NORTON, Mass. – If you do learn more from defeat than you ever do from victory, consider 2018 a triumph for both Jordan Spieth and clichés.
You know the deal – it’s the journey, not the destination. But then Jordan Spieth’s journey this season hasn’t exactly been a pleasure cruise.
For the first time since 2014 he’s in danger of getting shutout for a calendar, and that ’14 campaign could at least be explained away as a sophomore slump. He’s also poised to miss the Tour Championship for the first time in his career barring a Hail Mary over the next two playoff weeks.
To put that in context, Spieth would be 13th on the U.S. Ryder Cup points list if only 2018 finishes were counted. For those who scoff at this notion consider that Tiger Woods would be eighth on the list if the selection process counted just this year.
There could be any number of reasons for Spieth’s slump, from statistical declines in ball-striking to a palpable drop-off in his normally prolific short game, but as he explained on an early fall day at TPC Boston on Friday his wayward year is just as much an issue with timing as it is performance.
“I’ve just gotten poor breaks early in those rounds, the first six or seven holes that kind of threw me out from having a chance,” he said following an opening 69 at the Dell Technologies Championship. “That happens, and I’m being patient with it and looking to obviously just get in the mix on a Sunday and see where the game is at.”
Those opportunities have been rare this season. He started the final lap at Carnoustie last month tied for first place but faded with a nondescript 76. He also had an outside chance last week at The Northern Trust, if not to win then at least make up some ground in the season-long points race, but stumbled to a final-round 73.
Stop me if you’ve picked up on a trend here.
Sunday has been anything but “fun day” for Spieth in 2018. Although his 69.33 final-round scoring average is hardly a reason to pull the plug, when compared to his 68.44 Sunday line last year, which was first on the PGA Tour, it at least partially explains his thinking here.
“The best preparation to win is to be in contention, see where the tendencies are and adjust accordingly next week,” explained Spieth, who is two strokes off the early lead at the second postseason stop.
For Spieth, those tendencies have added up to his worst year as a professional, not that he looked or sounded like a man with the weight of unrealistically high expectations digging into his young shoulders on Friday.
There have been moments during this season when his frustrations have been there for the world to see, which is to be expected for a player who has always been devoid of an internal filter.
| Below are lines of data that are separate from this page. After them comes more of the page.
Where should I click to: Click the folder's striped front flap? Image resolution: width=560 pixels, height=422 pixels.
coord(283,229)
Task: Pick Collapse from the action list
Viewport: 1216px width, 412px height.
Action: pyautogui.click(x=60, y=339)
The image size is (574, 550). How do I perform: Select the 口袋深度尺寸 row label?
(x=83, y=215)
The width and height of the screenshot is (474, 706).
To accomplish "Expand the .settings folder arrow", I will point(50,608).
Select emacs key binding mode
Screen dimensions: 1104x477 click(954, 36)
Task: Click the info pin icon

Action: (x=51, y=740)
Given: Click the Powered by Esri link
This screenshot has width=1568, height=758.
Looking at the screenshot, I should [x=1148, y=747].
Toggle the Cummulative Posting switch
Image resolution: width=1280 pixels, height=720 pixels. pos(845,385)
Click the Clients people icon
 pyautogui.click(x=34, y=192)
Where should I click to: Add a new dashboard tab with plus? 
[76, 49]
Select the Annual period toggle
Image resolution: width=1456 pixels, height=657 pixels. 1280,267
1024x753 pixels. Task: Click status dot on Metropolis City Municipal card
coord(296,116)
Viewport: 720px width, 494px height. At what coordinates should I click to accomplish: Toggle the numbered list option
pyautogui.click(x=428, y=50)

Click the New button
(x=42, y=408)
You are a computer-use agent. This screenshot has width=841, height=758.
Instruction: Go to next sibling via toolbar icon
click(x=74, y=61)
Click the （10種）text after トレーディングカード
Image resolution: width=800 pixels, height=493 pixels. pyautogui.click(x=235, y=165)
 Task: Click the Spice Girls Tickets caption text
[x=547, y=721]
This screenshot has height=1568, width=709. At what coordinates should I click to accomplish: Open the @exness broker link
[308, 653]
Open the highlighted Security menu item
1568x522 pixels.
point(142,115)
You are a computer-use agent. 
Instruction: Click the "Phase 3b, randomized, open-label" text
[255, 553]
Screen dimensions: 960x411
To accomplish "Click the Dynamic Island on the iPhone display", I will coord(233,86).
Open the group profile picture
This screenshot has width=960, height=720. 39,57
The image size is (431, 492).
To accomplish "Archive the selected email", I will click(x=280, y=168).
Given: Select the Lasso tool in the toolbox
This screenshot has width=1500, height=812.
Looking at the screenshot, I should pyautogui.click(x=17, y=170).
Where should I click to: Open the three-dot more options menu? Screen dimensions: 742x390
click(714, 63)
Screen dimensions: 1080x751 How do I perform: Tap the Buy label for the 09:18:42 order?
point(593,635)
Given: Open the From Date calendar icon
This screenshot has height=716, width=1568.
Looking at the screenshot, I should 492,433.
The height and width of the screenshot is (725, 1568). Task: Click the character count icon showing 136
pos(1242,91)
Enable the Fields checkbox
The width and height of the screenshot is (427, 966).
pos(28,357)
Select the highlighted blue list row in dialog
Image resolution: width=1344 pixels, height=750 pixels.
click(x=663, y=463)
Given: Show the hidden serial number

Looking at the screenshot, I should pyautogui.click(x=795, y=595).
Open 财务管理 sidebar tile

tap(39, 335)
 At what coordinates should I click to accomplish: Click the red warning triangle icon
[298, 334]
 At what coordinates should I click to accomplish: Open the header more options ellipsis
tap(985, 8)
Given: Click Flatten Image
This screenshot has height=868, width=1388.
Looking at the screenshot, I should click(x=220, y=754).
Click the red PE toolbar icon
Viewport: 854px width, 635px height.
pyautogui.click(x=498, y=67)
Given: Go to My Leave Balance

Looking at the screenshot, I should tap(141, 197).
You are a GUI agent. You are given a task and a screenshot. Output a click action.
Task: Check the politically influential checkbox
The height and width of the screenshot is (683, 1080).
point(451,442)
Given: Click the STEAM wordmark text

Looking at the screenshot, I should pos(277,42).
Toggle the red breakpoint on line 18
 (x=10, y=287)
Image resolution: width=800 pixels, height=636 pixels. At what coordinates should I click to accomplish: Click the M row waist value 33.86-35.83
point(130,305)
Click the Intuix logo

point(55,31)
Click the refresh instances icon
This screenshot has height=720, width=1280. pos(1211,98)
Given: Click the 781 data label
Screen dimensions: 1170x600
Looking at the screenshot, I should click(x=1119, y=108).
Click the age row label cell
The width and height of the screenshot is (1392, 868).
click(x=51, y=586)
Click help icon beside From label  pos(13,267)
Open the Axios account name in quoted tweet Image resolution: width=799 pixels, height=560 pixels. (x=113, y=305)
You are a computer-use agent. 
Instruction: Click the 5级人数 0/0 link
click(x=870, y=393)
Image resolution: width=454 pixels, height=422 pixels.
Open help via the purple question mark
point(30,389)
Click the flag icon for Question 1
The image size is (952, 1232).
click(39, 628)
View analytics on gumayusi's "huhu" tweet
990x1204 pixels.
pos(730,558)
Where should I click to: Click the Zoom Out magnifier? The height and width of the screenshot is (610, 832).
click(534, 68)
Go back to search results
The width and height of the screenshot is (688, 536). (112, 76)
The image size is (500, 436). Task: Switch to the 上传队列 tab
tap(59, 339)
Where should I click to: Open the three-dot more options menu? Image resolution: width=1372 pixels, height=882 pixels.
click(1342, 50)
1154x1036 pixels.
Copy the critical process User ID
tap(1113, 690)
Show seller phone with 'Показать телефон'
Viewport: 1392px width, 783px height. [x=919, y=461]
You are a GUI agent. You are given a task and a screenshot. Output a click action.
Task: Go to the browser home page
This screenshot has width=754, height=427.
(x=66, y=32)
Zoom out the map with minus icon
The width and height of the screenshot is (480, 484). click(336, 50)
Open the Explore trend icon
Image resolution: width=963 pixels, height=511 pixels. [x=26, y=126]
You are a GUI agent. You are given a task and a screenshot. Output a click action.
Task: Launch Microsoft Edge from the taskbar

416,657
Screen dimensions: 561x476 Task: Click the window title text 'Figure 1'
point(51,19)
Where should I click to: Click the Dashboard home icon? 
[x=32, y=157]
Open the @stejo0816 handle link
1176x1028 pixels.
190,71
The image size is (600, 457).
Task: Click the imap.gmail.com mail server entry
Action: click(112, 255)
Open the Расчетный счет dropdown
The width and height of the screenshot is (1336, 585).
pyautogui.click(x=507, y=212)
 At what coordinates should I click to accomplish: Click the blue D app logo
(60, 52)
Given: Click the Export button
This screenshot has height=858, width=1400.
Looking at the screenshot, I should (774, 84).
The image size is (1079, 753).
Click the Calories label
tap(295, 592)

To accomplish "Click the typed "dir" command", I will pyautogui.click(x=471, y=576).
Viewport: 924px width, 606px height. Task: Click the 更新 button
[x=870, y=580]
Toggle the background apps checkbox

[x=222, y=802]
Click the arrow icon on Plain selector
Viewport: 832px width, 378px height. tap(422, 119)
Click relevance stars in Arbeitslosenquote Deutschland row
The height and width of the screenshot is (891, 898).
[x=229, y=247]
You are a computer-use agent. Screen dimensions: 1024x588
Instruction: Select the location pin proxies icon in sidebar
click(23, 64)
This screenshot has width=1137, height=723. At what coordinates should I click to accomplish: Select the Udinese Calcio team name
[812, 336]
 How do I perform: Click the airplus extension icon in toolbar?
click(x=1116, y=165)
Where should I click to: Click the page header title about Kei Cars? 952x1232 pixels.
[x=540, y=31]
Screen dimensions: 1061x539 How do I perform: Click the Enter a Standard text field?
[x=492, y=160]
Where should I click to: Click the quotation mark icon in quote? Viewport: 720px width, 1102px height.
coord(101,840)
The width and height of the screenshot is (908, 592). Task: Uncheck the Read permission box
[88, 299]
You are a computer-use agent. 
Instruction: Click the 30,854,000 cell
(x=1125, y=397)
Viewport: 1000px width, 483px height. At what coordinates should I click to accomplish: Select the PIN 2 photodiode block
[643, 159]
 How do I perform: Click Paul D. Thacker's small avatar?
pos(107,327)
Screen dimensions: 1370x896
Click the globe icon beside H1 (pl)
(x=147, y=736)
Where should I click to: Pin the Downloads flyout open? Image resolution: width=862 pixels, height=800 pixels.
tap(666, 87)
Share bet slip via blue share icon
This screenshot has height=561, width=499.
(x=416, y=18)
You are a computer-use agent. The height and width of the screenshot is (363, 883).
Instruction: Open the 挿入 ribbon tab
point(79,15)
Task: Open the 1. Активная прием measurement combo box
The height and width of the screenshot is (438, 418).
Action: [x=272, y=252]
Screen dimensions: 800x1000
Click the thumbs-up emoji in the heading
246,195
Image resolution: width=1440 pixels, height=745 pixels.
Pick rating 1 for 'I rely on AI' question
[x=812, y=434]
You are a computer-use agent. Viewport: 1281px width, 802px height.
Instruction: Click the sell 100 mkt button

On Sunday at Carnoustie his body language spoke volumes and when he missed the cut at the U.S. Open there really was no need to ask how his day went.
But those periodic bouts of uncertainty and irritation have given way to a clear mind and an obvious path forward, particularly when it comes to his putting. Spieth has repeatedly explained that his problems on the greens are the byproduct of alignment issues and an inability to set up to the ball like he used to – naturally and without effort.
Spieth said he had something approaching a breakthrough last week in New Jersey on this front and on Friday at TPC Boston, where he one-putted six of his first nine holes, he said he’s “90 percent” to where he needs to be.
“There’s still an adjustment in setup, but it’s minor compared to what I had to do before,” he said.
If Spieth sounds like a man comfortable in his own skin despite his competitive misfortunes this season he’s come by it honestly. There was a time this season when he might not have embraced the idea of learning from his mistakes, but a clearer head has prevailed.
“I’ve learned more about my game this year than any other season, no doubt,” he said. “I think if I look back at it the right way and I have the last five months or so, which is very patiently, and really trying to dissect what’s gone on and why. And if I continue to do that it could potentially be the most important season of my career, no doubt.”
Some will dismiss this notion as self-motivational mumbo jumbo, particularly for a player who has won 10 events, including three majors, since 2015. But it’s because the game was so easy for Spieth not in spite of it that allows for a deeper understanding and an ability to avoid being a prisoner of the moment.
“2015 was all highs. I didn’t take it for granted, but everything was on, it’s hard to learn something when everything is on. It’s just hit it,” Spieth said.
Spieth has learned that there won’t be a eureka moment, that he won’t wake up and realize that 2018 was just a bad dream. But most of all he’s learned that being a great player depends on how you handle the bad times as well as the good.